Logic is a language that allows us to make association of the world in a precise way. It also forms the basis of planning.
Why do we need formal logic?
We need it for two reasons:
- Soundness: only valid conclusions can be proven
- Completeness: all valid conclusions can be proven
Formal Notation
For example, if we want to put a sentence classifying birds into language of logic, we might say: If an animal has feathers, then it is a bird. The sentences are language of logic.
Predicates
Predicate is a function that maps object arguments to true or false values. i.e. Feathers(animal)
If Feathers(animal): Then Bird(animal)
Conjunctions & Disjunctions
If Feathers(animal) && Files(animal): Then Bird(animal)
If Feathers(animal) || Files(animal): Then ...
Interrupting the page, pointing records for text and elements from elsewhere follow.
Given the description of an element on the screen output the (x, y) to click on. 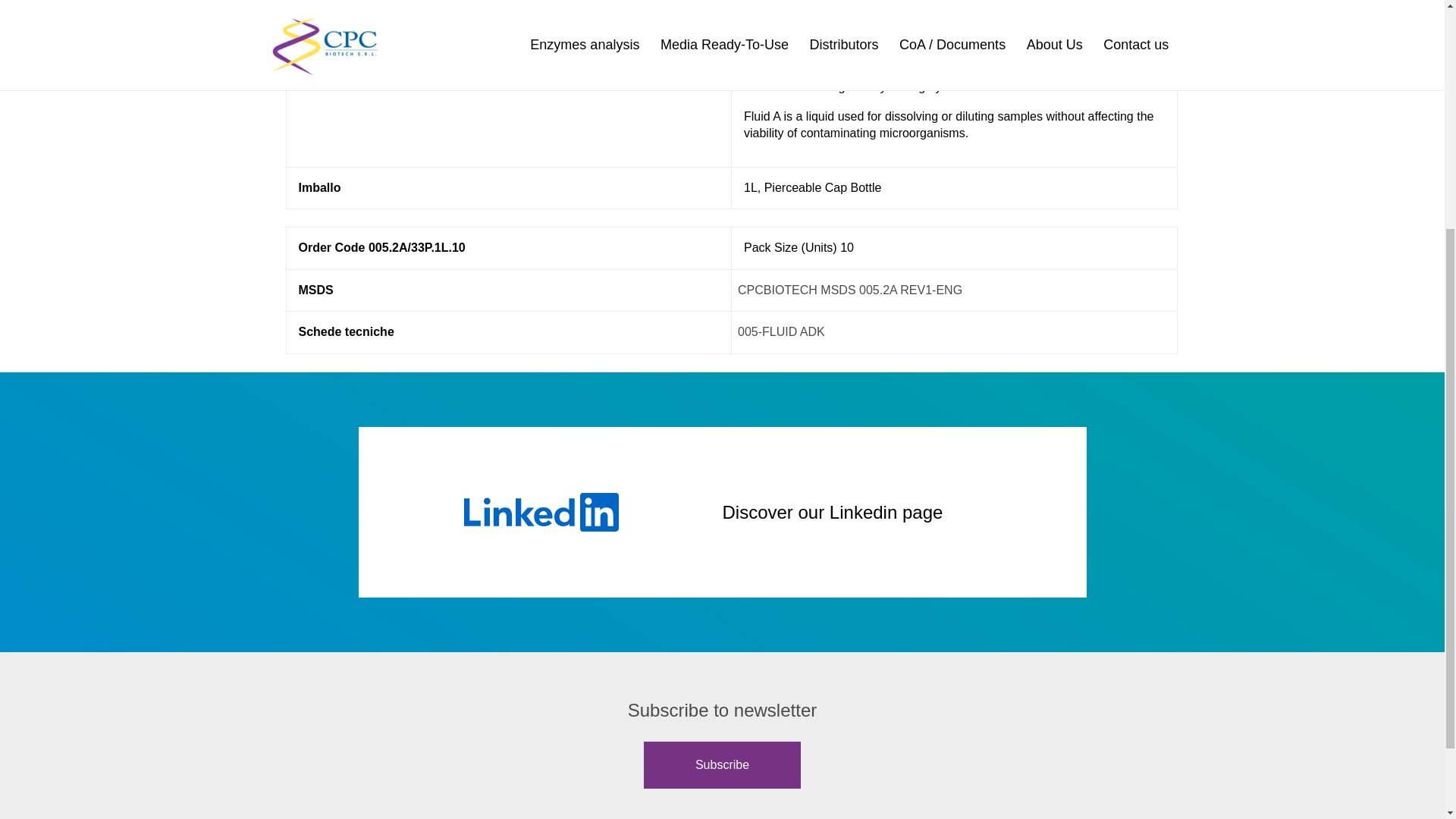
Subscribe (721, 765)
005-FLUID ADK (781, 331)
CPCBIOTECH MSDS 005.2A REV1-ENG (850, 289)
Discover our Linkedin page (722, 512)
Given the description of an element on the screen output the (x, y) to click on. 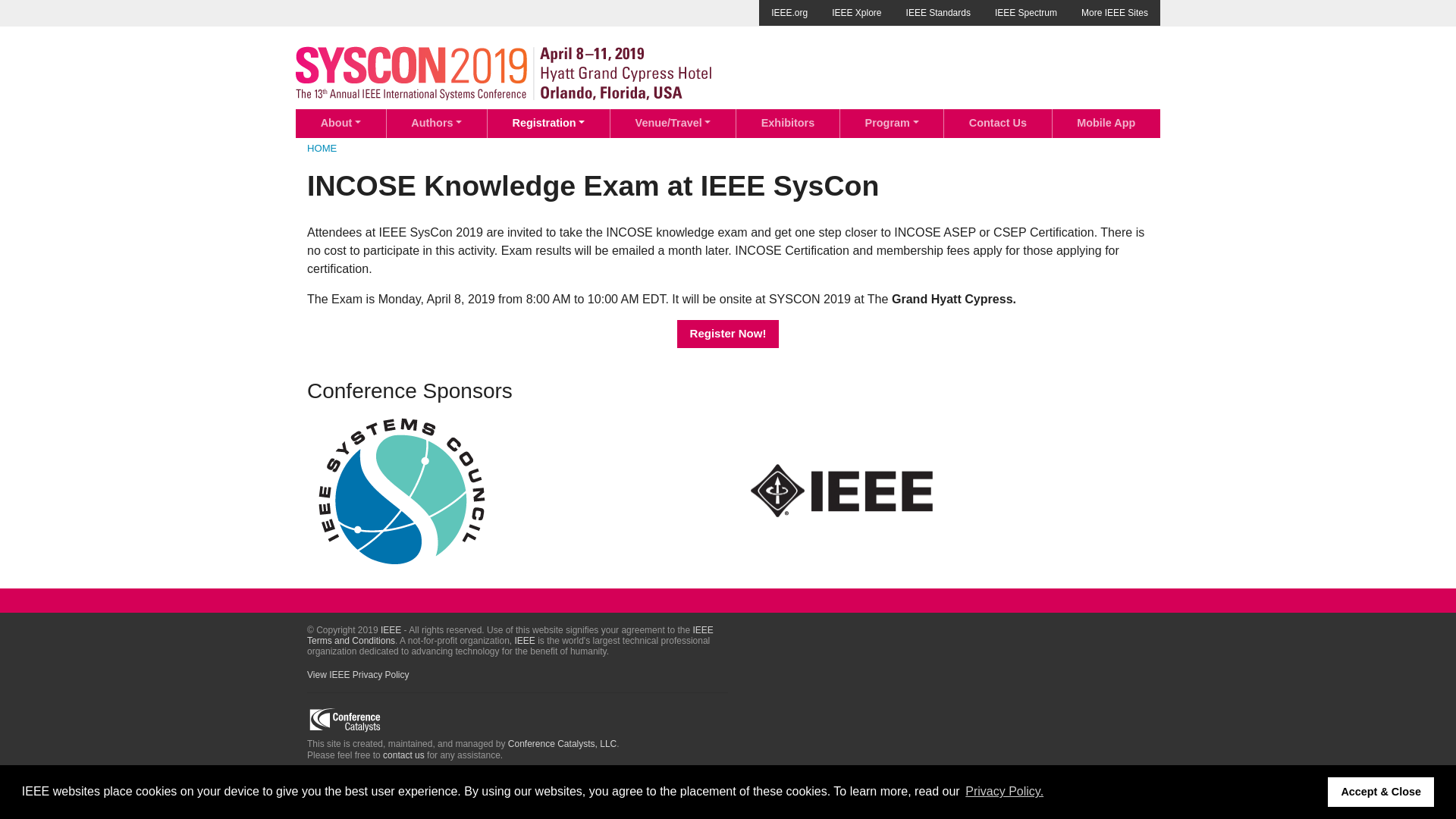
Exhibitors (788, 123)
IEEE Standards (937, 12)
Mobile App (1106, 123)
Home (504, 72)
IEEE.org (788, 12)
Authors (436, 123)
IEEE.org website (788, 12)
Registration (548, 123)
IEEE Terms and Conditions (510, 635)
IEEE Spectrum website (1025, 12)
IEEE Xplore website (856, 12)
More IEEE Sites (1114, 12)
Program (891, 123)
IEEE Xplore (856, 12)
About (340, 123)
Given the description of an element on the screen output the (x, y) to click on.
If Feathers(animal) && !Files(animal): Then ...
Implies
If Feathers(animal) || Files(animal) => Then ...
Truth Table
A | B | A or B |
---|---|---|
True | True | True |
True | False | True |
False | True | True |
False | False | False |
Properties of Truth Values
Commutative Property
A && B = B && A
Distributive Property
A && (B || C) = (A && B) || (A && C)
Associative Property
A || (B || C) = (A || B) || C
A && (B && C) = (A && B) && C
The associative property applies when there is only conjunctions or disjunctions.
De Morgan’s Law
!(A && B) = !A || !B
Truth of Implications
Given A => B, we can rewrite it as !A || B
Rules of Inference
Rules of Inference instantiates general rules to prove specific claims.
Modus Ponens
Sentence 1: P => Q
Sentence 2: P
thus Sentence 3: Q
Modus Tollens
Sentence 1: P => Q
Sentence 2: !Q
thus Sentence 3: !P
Those rules can be used for reasoning. For example, let’s prove Harry is a bird using Moduc Ponens:
S1: Feathers(animal) => Bird(animal)
S2: Feathers(Harry)
S3: Bird(Harry)
Although the rules exist for a long time, it is hard to use these rules in AI agent because the computation is not feasible.
Universal Quantifiers & Existential Quantifier
Propositional logic (zero-order logic) has key aspect that it does not have any variables, while existential and universal quantifier can be used with variables:
- Universal Quantifier means give all values for the variable (FOR ALL)
- Existential Quantifier means not true for all but is true for at least one (FOR AT LEAST ONE)
Proof by Refutation (Resolution Theorem Proving)
Steps:
- Convert every sentence into a conjunctive normal form.
- RTP is proving by negation, hence we negate the last one
- List down what agent saw
- Find out negation of assumptions and cross them out
- If it is not null after elimination, then it means agent cannot prove it is true.
The Cognitive Connection
Logic is a formal and precise way to reason. So far most of the reasoning methods the AI agent used are deductive, but human behaviors are more likely to be inductive. Human use logic sometimes, but it is not a fundamental method.